Il tecnico del San Donato Tavarnelle, Massimo Bagatti, ha analizzato con profonda amarezza la sconfitta maturata nel delicato scontro salvezza contro il Cannara, un risultato che aggrava la situazione di classifica dei gialloblù nel girone E di Serie D. L'allenatore ha sottolineato come la squadra non sia riuscita a concretizzare l'approccio positivo alla gara, subendo poi il ritorno dei padroni di casa.

«Siamo partiti bene, abbiamo avuto 3-4 occasioni per segnare. Preso il gol, è diventata una partita sporca, il Cannara è stato più bravo a interpretarla» ha dichiarato il mister ai microfoni della stampa al termine del match in terra umbra.

Per Bagatti si tratta del terzo stop consecutivo da quando è subentrato sulla panchina chiantigiana, un trend negativo che evidenzia alcune lacune caratteriali del gruppo, specialmente quando il confronto agonistico si fa più serrato e meno fluido dal punto di vista tecnico.

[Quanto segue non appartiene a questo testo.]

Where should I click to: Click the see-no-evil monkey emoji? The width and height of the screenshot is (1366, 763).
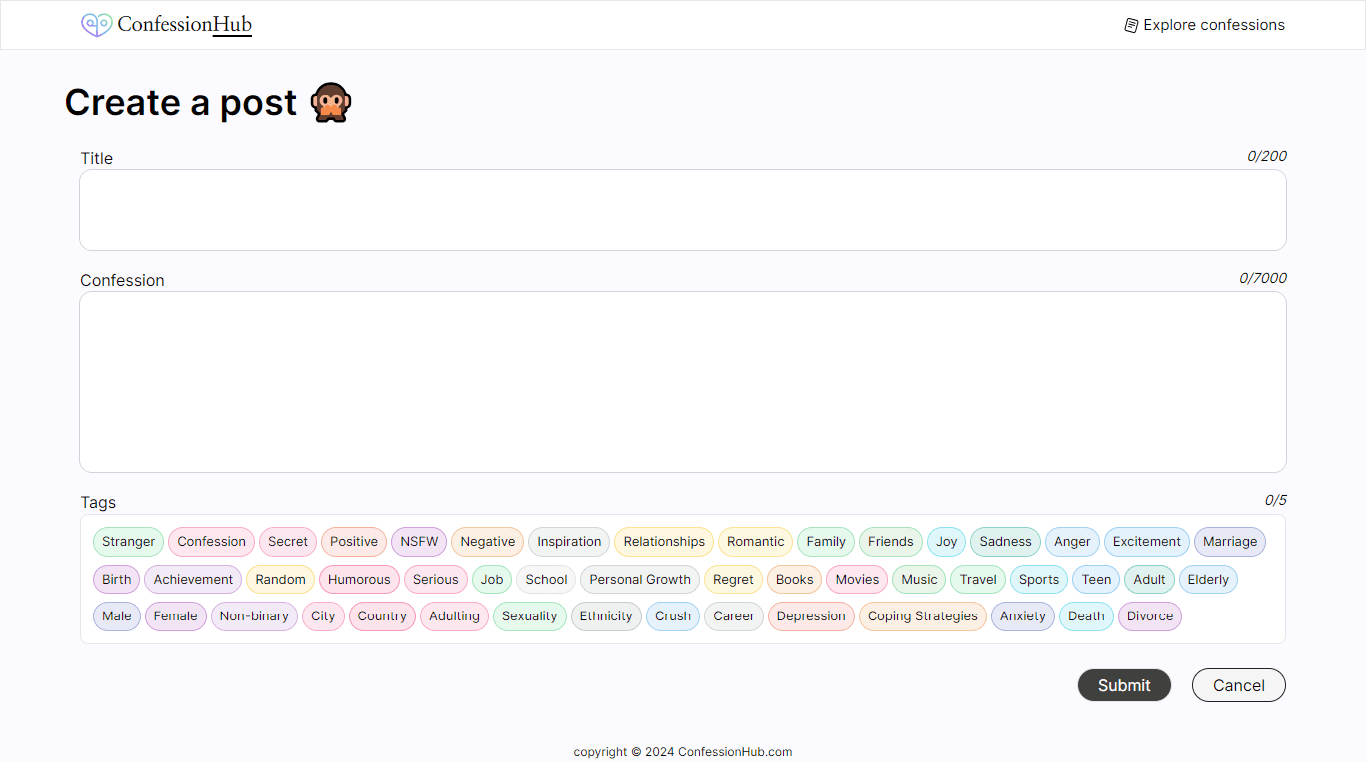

«Dobbiamo crescere nell’agonismo, nei duelli, sulle seconde palle. Siamo stati bravi fino a quando la partita è stata pulita, se fai gol cambia tutto» ha proseguito l'allenatore, mettendo l'accento sulla necessità di alzare il livello di cattiveria agonistica per portare a casa punti pesanti.

Il tecnico ha poi concluso la sua disamina soffermandosi sulla scarsa incisività dei suoi uomini nei momenti chiave della sfida, laddove un singolo dettaglio avrebbe potuto ribaltare l'inerzia del confronto a favore dei toscani.

«Ma il calcio si definisce con gli episodi e negli episodi non siamo riusciti a essere decisivi» ha chiosato Bagatti, fotografando perfettamente il momento di difficoltà di un San Donato Tavarnelle che fatica a trovare la via della rete e la solidità necessaria per uscire dalla zona calda.